ACTION ITEM => The line with "Click the Create Directory button" marks the first line to copy, and the line with "The height and width of the screenshot is (431, 812)." marks the last. Transcribe that stretch of the data below exactly, without pictures.
Start of DATASET RECORDS
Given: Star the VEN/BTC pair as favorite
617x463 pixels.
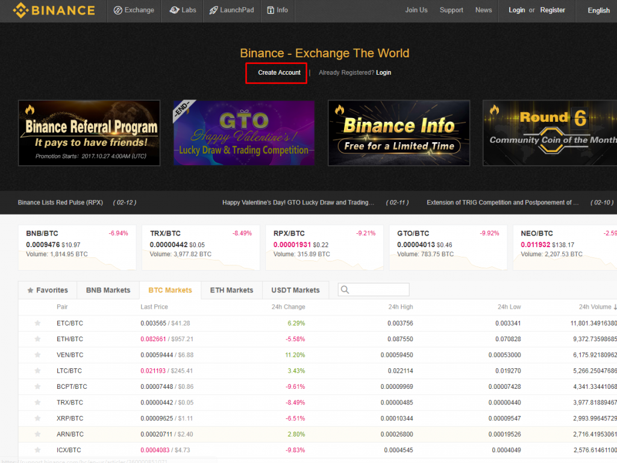Looking at the screenshot, I should [x=37, y=354].
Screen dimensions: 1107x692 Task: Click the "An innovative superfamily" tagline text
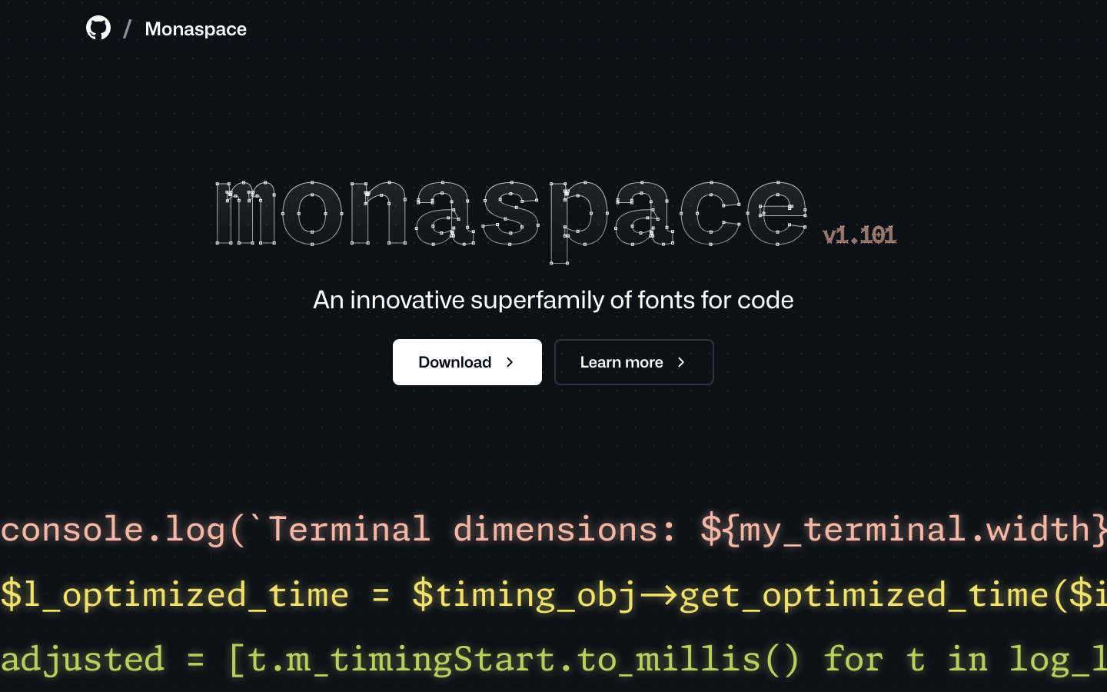(x=554, y=300)
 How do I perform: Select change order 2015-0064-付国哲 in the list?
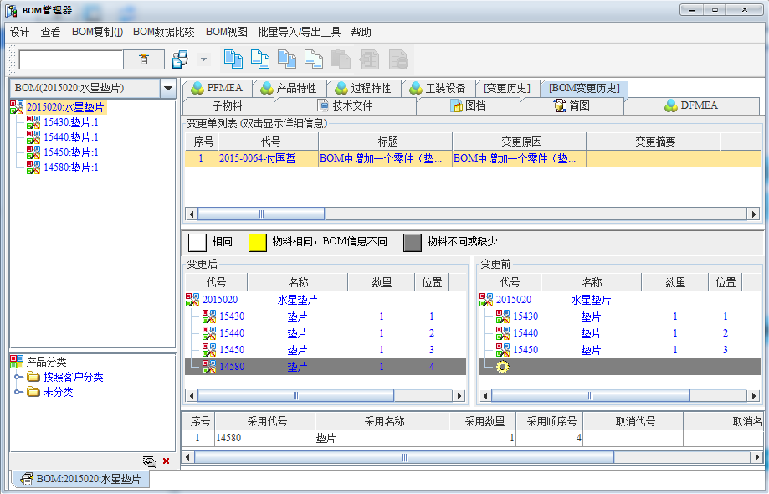pos(251,158)
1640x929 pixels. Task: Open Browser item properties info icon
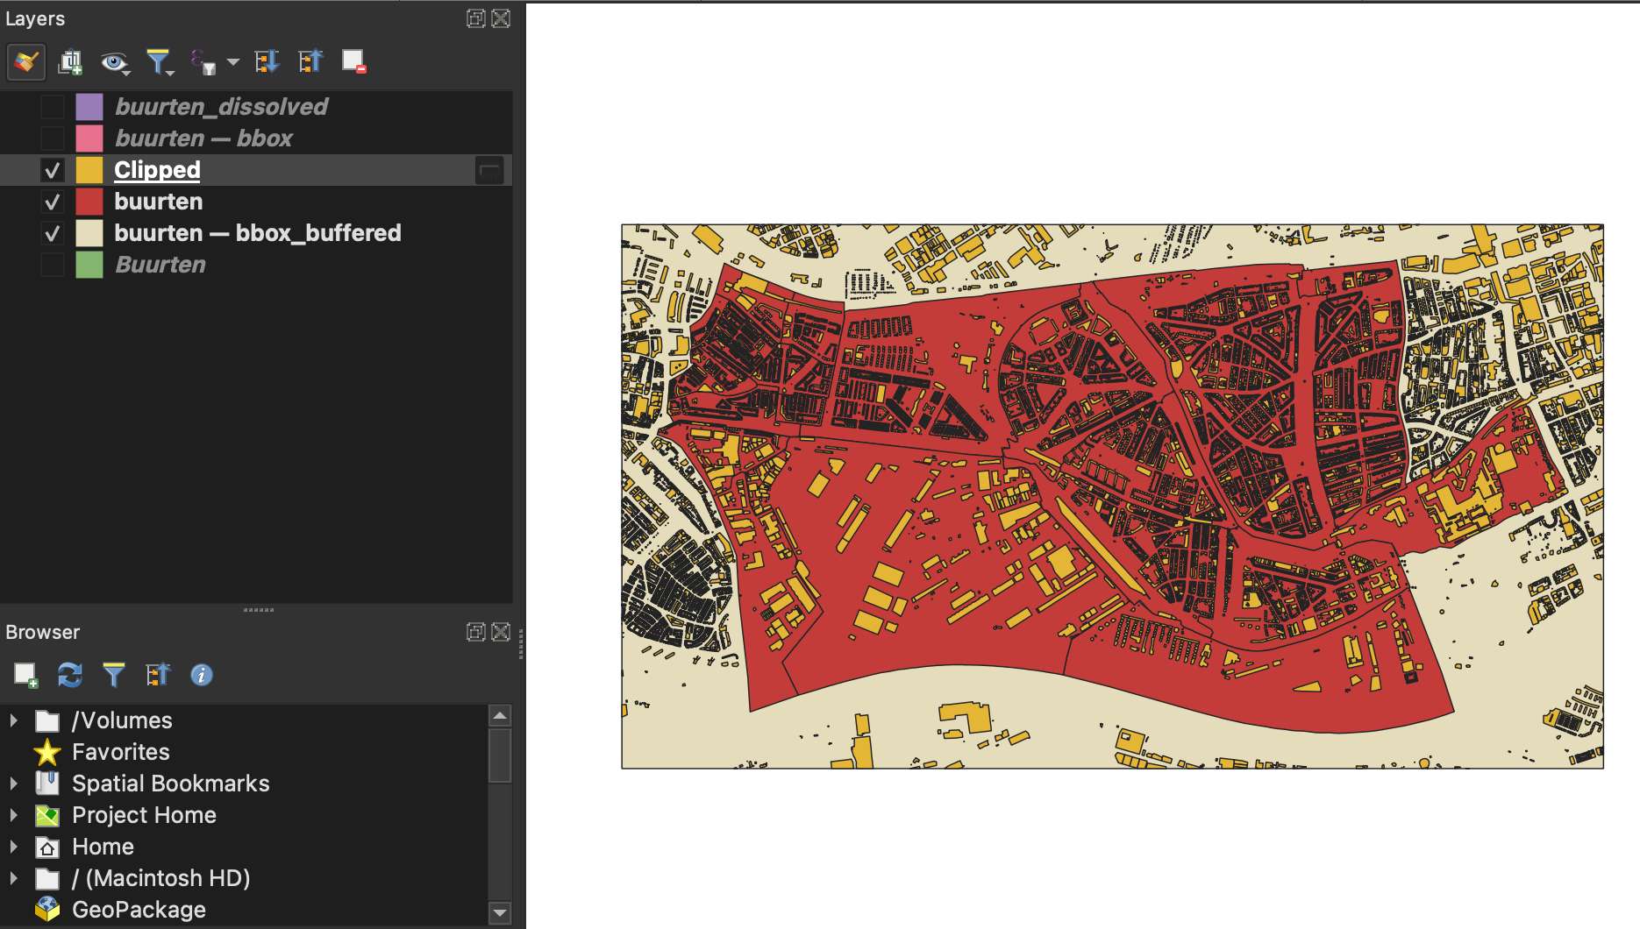(202, 675)
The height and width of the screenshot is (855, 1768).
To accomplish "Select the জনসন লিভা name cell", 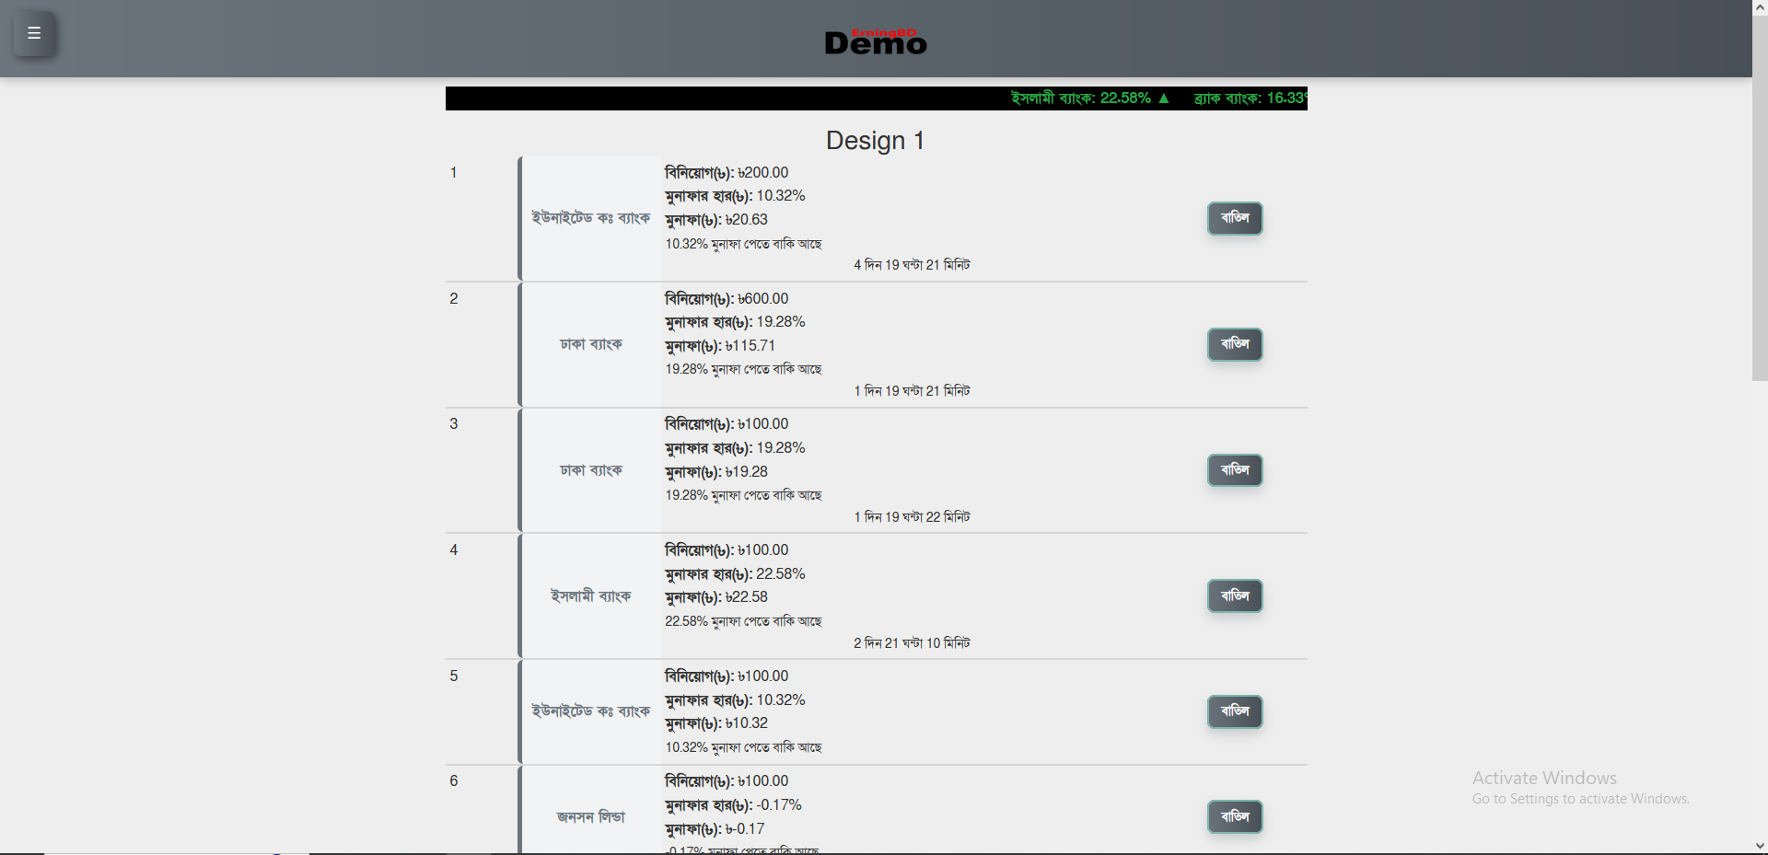I will [x=590, y=816].
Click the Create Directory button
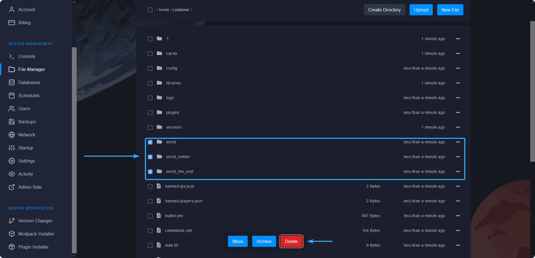535x258 pixels. coord(384,10)

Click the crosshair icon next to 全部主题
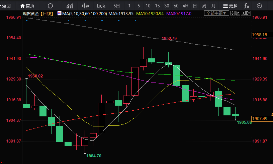[x=233, y=13]
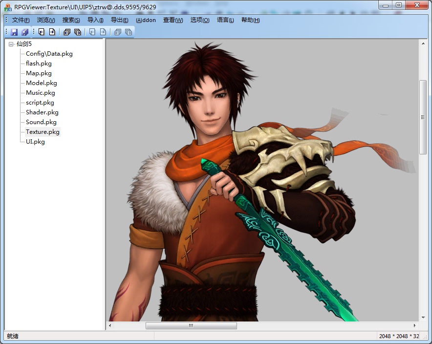The image size is (432, 344).
Task: Click the floppy disk save icon
Action: pos(14,32)
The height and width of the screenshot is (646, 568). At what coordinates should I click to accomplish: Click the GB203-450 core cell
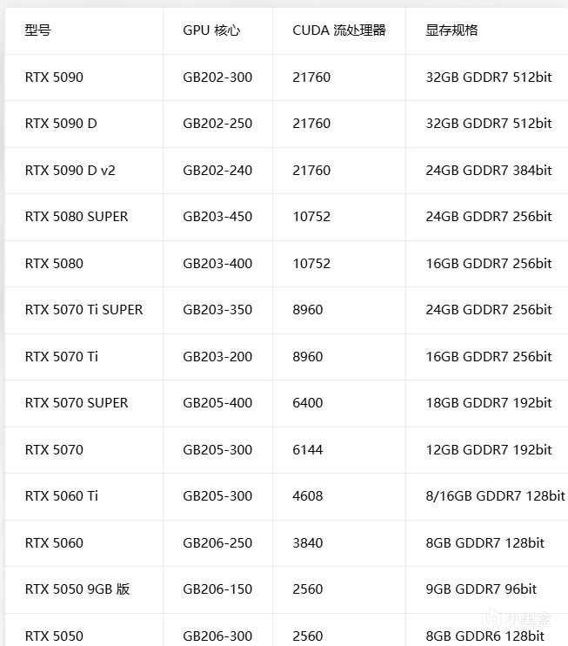pos(217,216)
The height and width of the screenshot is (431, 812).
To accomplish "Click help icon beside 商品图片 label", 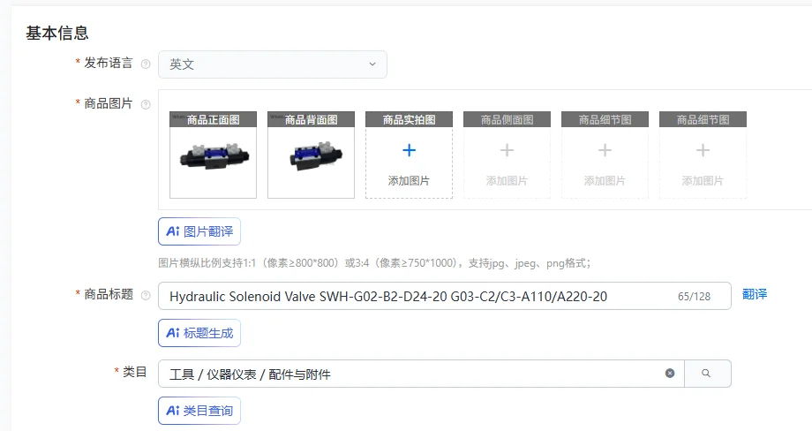I will 146,104.
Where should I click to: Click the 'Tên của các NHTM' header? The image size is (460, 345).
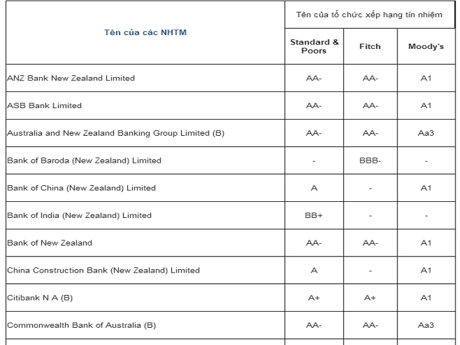(x=145, y=32)
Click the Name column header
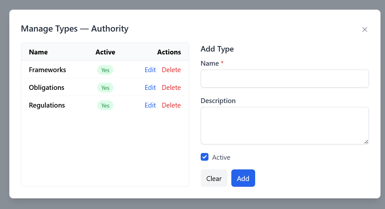Image resolution: width=385 pixels, height=209 pixels. coord(38,52)
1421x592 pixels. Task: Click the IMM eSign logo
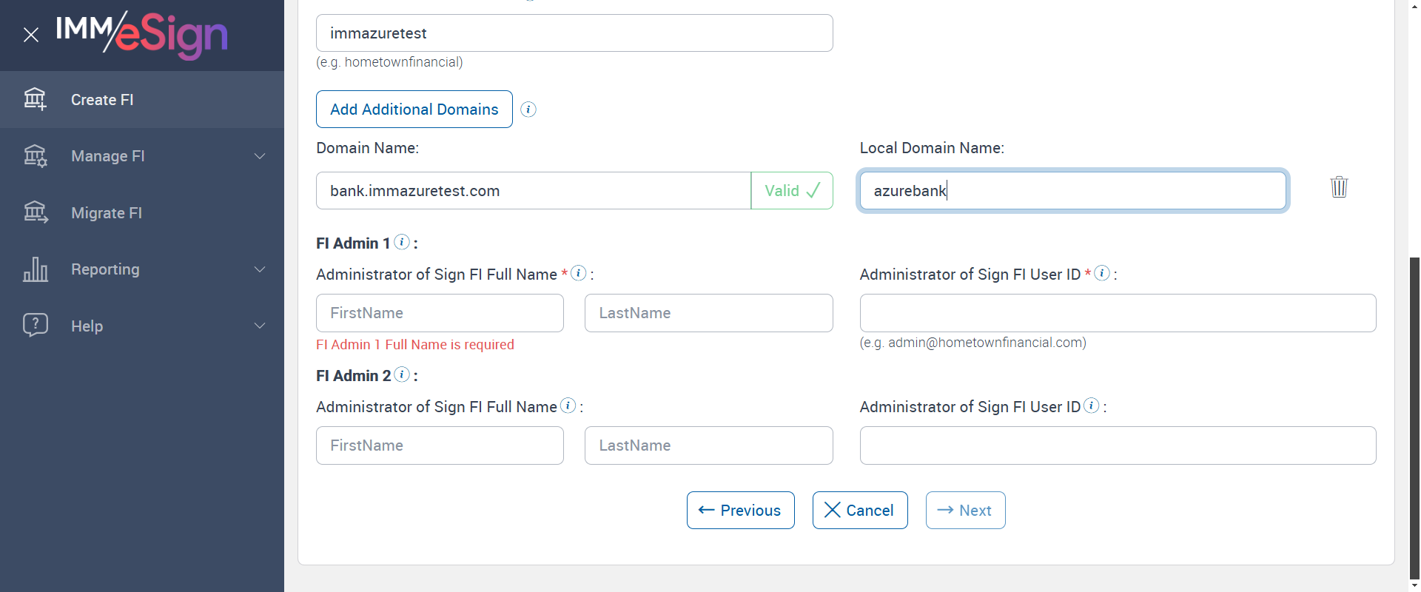(142, 35)
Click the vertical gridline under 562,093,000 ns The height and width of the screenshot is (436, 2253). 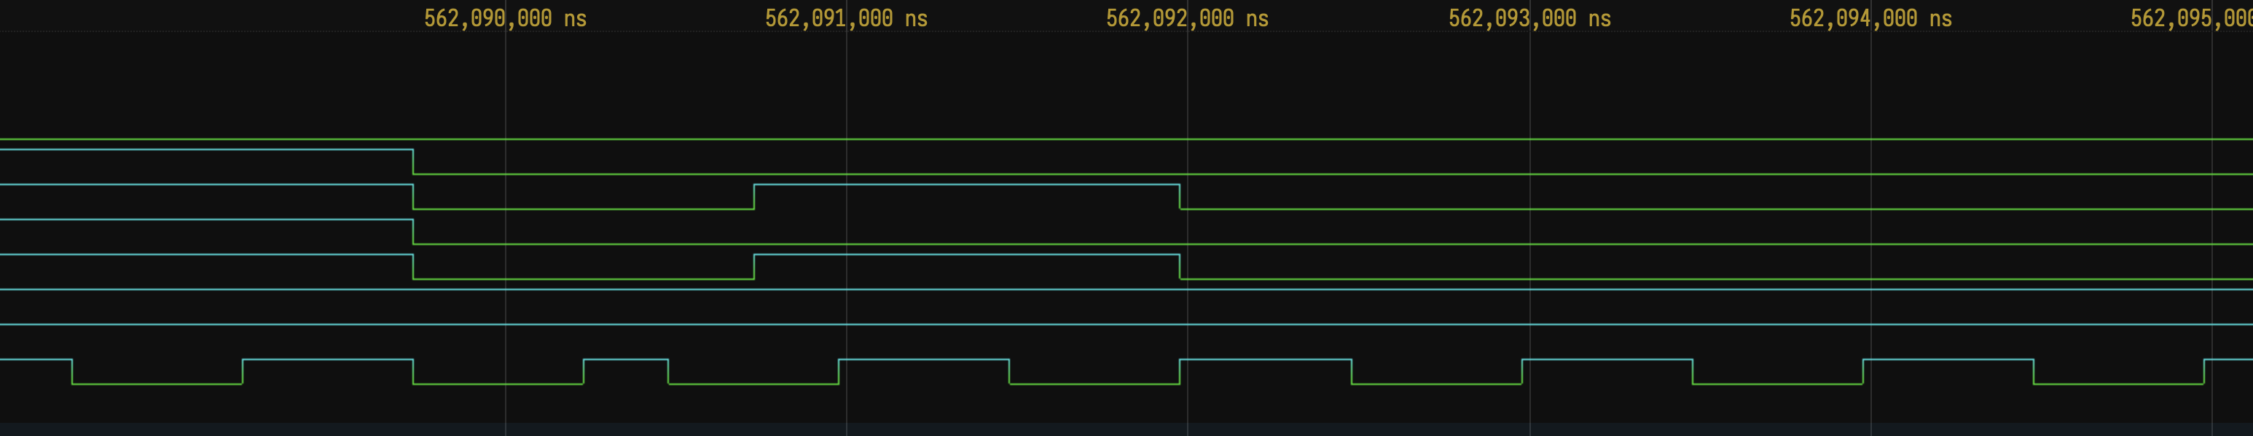pos(1530,88)
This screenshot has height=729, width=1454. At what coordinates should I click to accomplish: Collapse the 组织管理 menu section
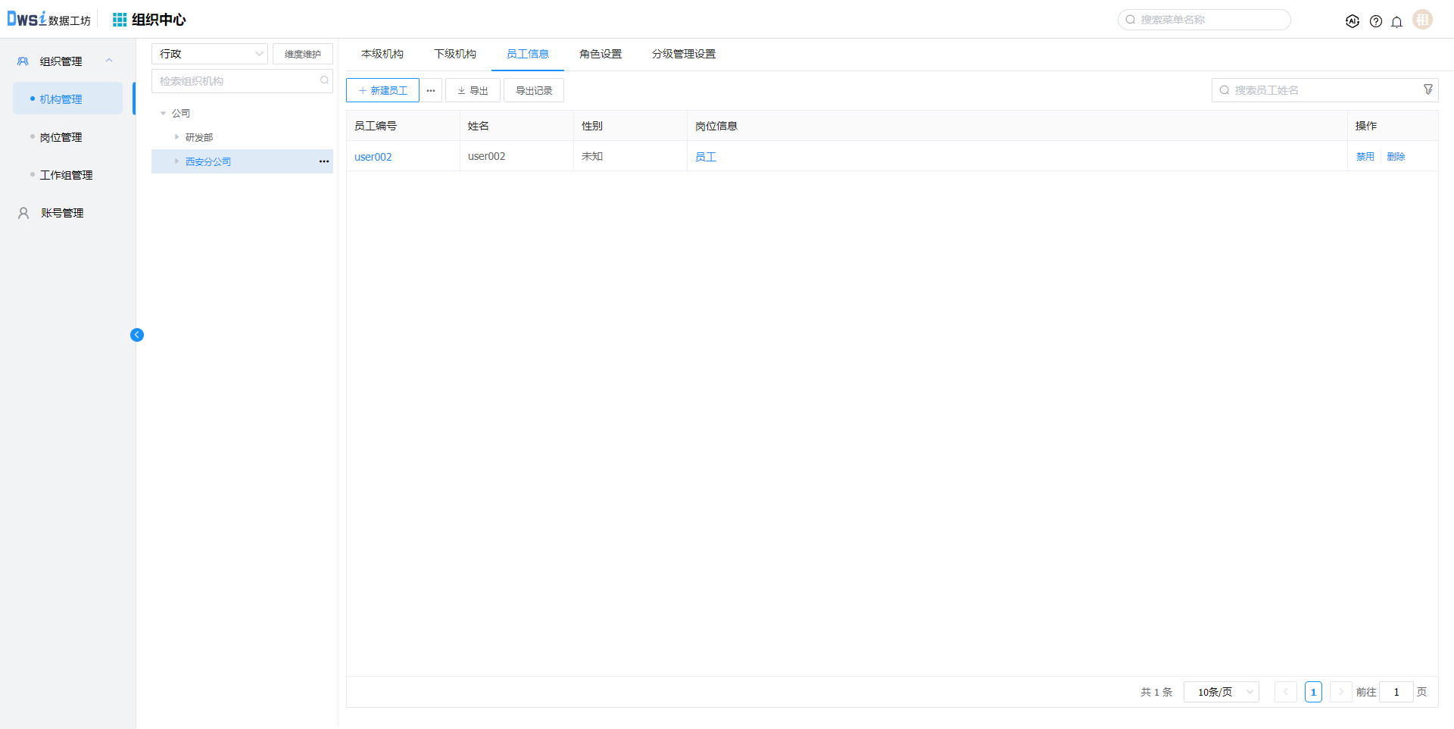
End of DATASET RECORDS
YOUR RESPONSE =>
Click the Create Directory button
535x258 pixels. coord(384,10)

Click the crosshair icon next to 全部主题
[x=233, y=13]
The image size is (432, 344).
Task: Click the floppy disk save icon
Action: pos(14,32)
The height and width of the screenshot is (646, 568). At what coordinates should I click to accomplish: Click the GB203-450 core cell
pos(217,216)
The height and width of the screenshot is (431, 812).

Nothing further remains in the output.